**** SUPPLIED DATA ****

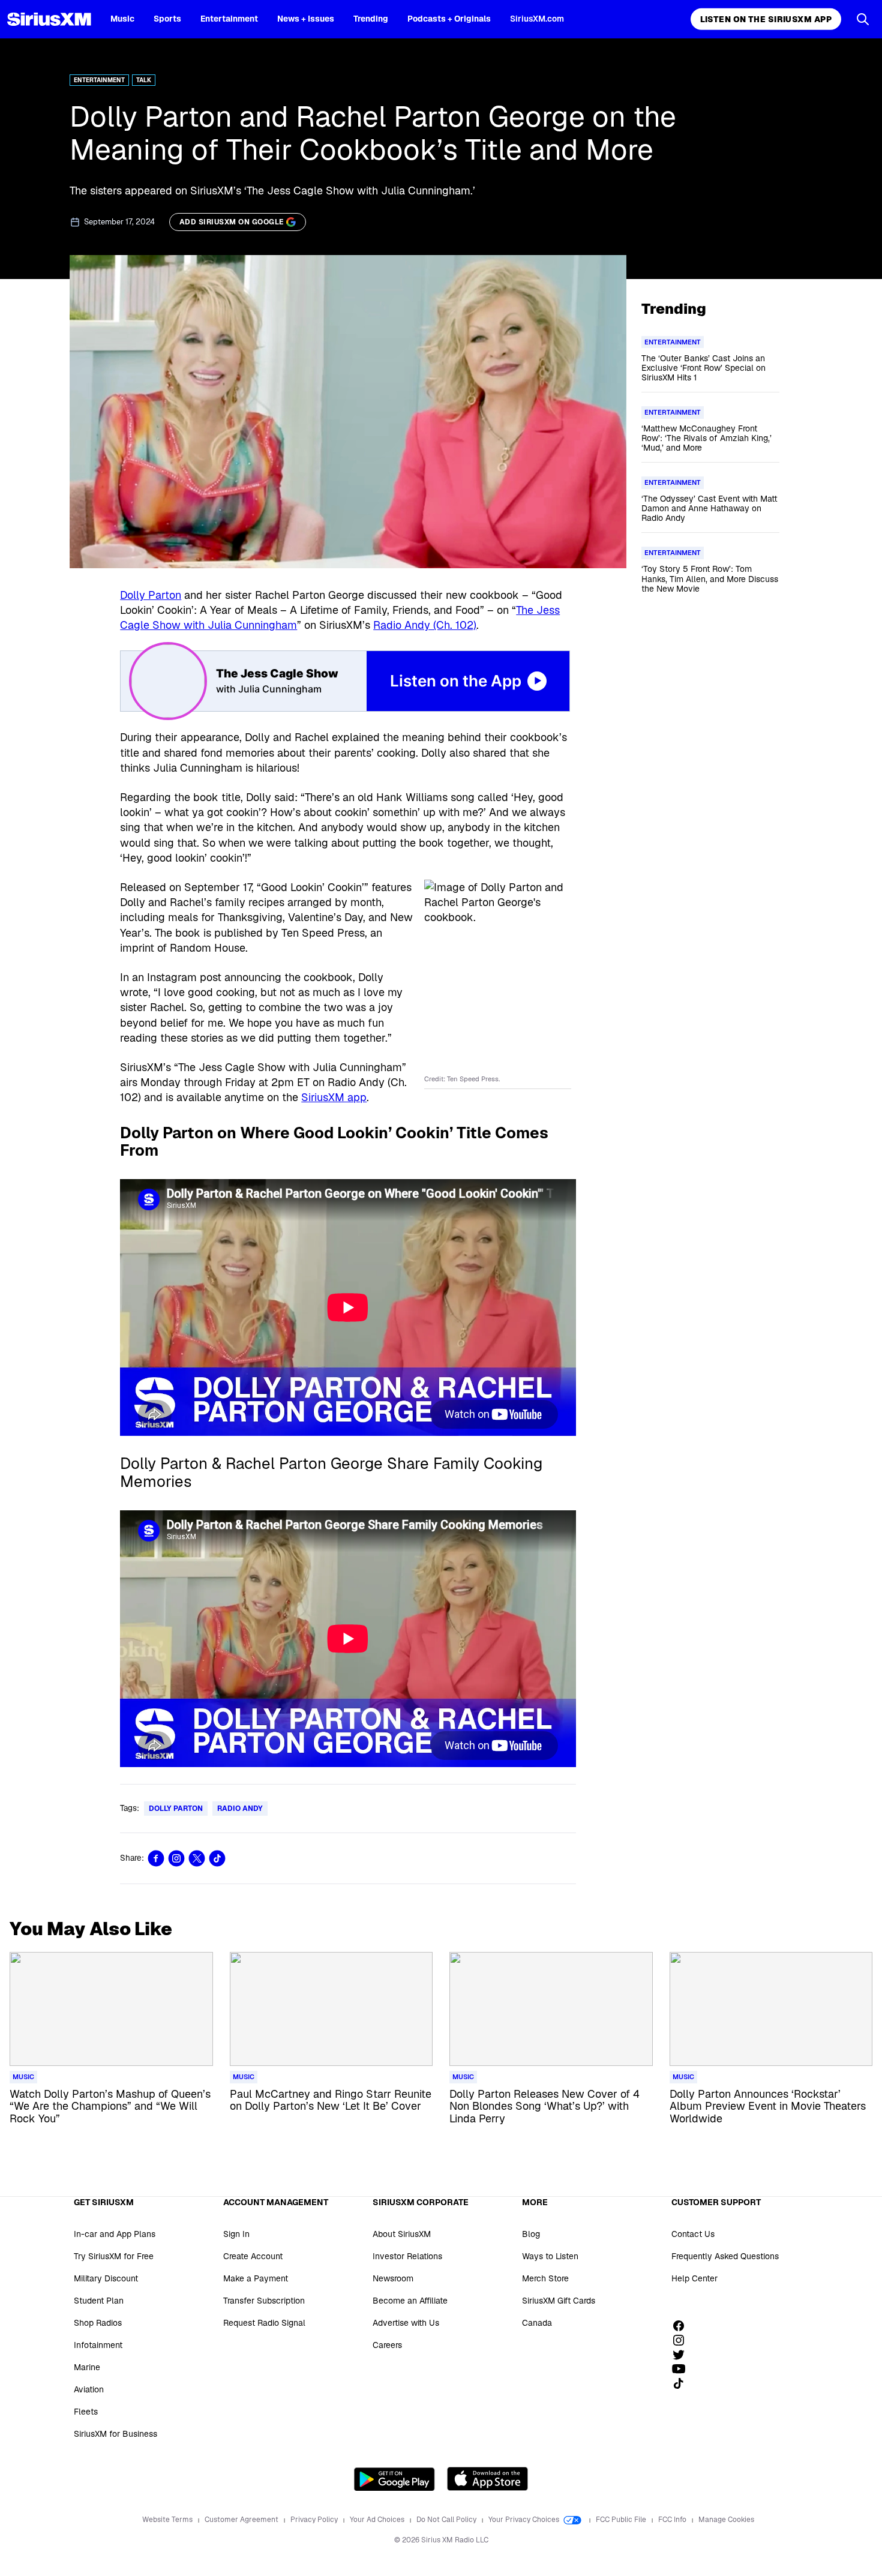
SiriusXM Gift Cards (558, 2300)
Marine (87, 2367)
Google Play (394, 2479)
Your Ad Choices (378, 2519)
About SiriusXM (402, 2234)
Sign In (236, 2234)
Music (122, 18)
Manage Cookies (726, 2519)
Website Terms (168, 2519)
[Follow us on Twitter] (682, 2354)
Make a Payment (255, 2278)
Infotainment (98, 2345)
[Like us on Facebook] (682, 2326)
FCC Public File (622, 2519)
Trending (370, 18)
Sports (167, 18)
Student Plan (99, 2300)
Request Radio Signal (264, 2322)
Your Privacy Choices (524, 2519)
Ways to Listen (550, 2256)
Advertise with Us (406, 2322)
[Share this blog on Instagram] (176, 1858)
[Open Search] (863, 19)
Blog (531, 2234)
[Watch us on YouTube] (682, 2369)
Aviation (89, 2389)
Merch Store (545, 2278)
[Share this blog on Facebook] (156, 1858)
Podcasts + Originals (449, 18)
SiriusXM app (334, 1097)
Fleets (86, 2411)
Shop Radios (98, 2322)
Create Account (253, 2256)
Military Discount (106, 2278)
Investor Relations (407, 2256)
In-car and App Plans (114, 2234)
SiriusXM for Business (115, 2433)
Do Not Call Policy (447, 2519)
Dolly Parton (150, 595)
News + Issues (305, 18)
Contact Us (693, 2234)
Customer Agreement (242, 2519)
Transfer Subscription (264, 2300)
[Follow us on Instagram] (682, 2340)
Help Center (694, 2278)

****

TASK TO CARRY OUT
Could you return all the entries exactly as they appear, minus the pictures?

RESPONSE BELOW
SiriusXM Gift Cards (558, 2300)
Marine (87, 2367)
Google Play (394, 2479)
Your Ad Choices (378, 2519)
About SiriusXM (402, 2234)
Sign In (236, 2234)
Music (122, 18)
Manage Cookies (726, 2519)
Website Terms (168, 2519)
[Follow us on Twitter] (682, 2354)
Make a Payment (255, 2278)
Infotainment (98, 2345)
[Like us on Facebook] (682, 2326)
FCC Public File (622, 2519)
Trending (370, 18)
Sports (167, 18)
Student Plan (99, 2300)
Request Radio Signal (264, 2322)
Your Privacy Choices (524, 2519)
Ways to Listen (550, 2256)
Advertise with Us (406, 2322)
[Share this blog on Instagram] (176, 1858)
[Open Search] (863, 19)
Blog (531, 2234)
[Watch us on YouTube] (682, 2369)
Aviation (89, 2389)
Merch Store (545, 2278)
[Share this blog on Facebook] (156, 1858)
Podcasts + Originals (449, 18)
SiriusXM app (334, 1097)
Fleets (86, 2411)
Shop Radios (98, 2322)
Create Account (253, 2256)
Military Discount (106, 2278)
Investor Relations (407, 2256)
In-car and App Plans (114, 2234)
SiriusXM for Business (115, 2433)
Do Not Call Policy (447, 2519)
Dolly Parton (150, 595)
News + Issues (305, 18)
Contact Us (693, 2234)
Customer Agreement (242, 2519)
Transfer Subscription (264, 2300)
[Follow us on Instagram] (682, 2340)
Help Center (694, 2278)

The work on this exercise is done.